▶ Problem requirements: Reproduce the material below, substituting "interface agent" for every occurrence of "GUI agent" and leaving everything else unchanged.

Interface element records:
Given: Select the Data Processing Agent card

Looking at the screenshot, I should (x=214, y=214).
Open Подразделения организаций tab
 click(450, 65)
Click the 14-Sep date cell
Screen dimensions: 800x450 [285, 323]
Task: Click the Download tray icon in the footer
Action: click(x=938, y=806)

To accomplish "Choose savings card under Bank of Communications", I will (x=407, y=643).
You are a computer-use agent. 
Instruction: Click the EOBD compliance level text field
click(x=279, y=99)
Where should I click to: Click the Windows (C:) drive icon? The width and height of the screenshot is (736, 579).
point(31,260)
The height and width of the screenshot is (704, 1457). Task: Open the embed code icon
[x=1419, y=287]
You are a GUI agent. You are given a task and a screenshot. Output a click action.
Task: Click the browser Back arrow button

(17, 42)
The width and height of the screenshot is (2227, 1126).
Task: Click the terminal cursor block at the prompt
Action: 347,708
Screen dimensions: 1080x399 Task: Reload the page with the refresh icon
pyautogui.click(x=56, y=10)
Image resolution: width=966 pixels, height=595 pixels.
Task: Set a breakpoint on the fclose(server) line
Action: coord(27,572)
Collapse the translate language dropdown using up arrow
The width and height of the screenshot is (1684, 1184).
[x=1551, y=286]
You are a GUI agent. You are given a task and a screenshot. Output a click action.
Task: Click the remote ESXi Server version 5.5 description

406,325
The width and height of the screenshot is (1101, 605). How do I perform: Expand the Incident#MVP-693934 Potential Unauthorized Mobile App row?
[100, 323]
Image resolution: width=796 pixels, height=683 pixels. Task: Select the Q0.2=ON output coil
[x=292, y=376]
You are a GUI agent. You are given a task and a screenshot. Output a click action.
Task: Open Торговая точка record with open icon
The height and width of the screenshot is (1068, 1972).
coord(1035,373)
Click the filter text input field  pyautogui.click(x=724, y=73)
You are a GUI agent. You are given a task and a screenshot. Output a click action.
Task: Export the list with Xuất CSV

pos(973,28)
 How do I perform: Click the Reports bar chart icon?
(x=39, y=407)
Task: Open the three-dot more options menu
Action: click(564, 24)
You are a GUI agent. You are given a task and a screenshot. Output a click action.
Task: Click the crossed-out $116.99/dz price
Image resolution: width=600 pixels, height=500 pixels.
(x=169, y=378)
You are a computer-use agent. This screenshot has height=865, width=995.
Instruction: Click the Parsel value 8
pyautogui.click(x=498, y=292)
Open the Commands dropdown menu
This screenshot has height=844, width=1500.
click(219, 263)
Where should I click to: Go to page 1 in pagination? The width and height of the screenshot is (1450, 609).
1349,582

▶ Output of the task:
Given: Select the Data Processing Agent card

Looking at the screenshot, I should (x=214, y=214).
Open Подразделения организаций tab
 click(450, 65)
Click the 14-Sep date cell
Screen dimensions: 800x450 [285, 323]
Task: Click the Download tray icon in the footer
Action: click(x=938, y=806)

To accomplish "Choose savings card under Bank of Communications", I will (x=407, y=643).
You are a computer-use agent. 
Instruction: Click the EOBD compliance level text field
click(x=279, y=99)
Where should I click to: Click the Windows (C:) drive icon? The width and height of the screenshot is (736, 579).
point(31,260)
The height and width of the screenshot is (704, 1457). Task: Open the embed code icon
[x=1419, y=287]
You are a interface agent. You are given a task and a screenshot. Output a click action.
Task: Click the browser Back arrow button

(17, 42)
The width and height of the screenshot is (2227, 1126).
Task: Click the terminal cursor block at the prompt
Action: 347,708
Screen dimensions: 1080x399 Task: Reload the page with the refresh icon
pyautogui.click(x=56, y=10)
Image resolution: width=966 pixels, height=595 pixels.
Task: Set a breakpoint on the fclose(server) line
Action: coord(27,572)
Collapse the translate language dropdown using up arrow
The width and height of the screenshot is (1684, 1184).
[x=1551, y=286]
You are a interface agent. You are given a task and a screenshot. Output a click action.
Task: Click the remote ESXi Server version 5.5 description

406,325
The width and height of the screenshot is (1101, 605). How do I perform: Expand the Incident#MVP-693934 Potential Unauthorized Mobile App row?
[100, 323]
Image resolution: width=796 pixels, height=683 pixels. Task: Select the Q0.2=ON output coil
[x=292, y=376]
You are a interface agent. You are given a task and a screenshot. Output a click action.
Task: Open Торговая точка record with open icon
The height and width of the screenshot is (1068, 1972).
coord(1035,373)
Click the filter text input field  pyautogui.click(x=724, y=73)
You are a interface agent. You are given a task and a screenshot. Output a click action.
Task: Export the list with Xuất CSV

pos(973,28)
 How do I perform: Click the Reports bar chart icon?
(x=39, y=407)
Task: Open the three-dot more options menu
Action: click(564, 24)
You are a interface agent. You are given a task and a screenshot. Output a click action.
Task: Click the crossed-out $116.99/dz price
Image resolution: width=600 pixels, height=500 pixels.
(x=169, y=378)
You are a computer-use agent. This screenshot has height=865, width=995.
Instruction: Click the Parsel value 8
pyautogui.click(x=498, y=292)
Open the Commands dropdown menu
This screenshot has height=844, width=1500.
click(219, 263)
Where should I click to: Go to page 1 in pagination? The width and height of the screenshot is (1450, 609).
1349,582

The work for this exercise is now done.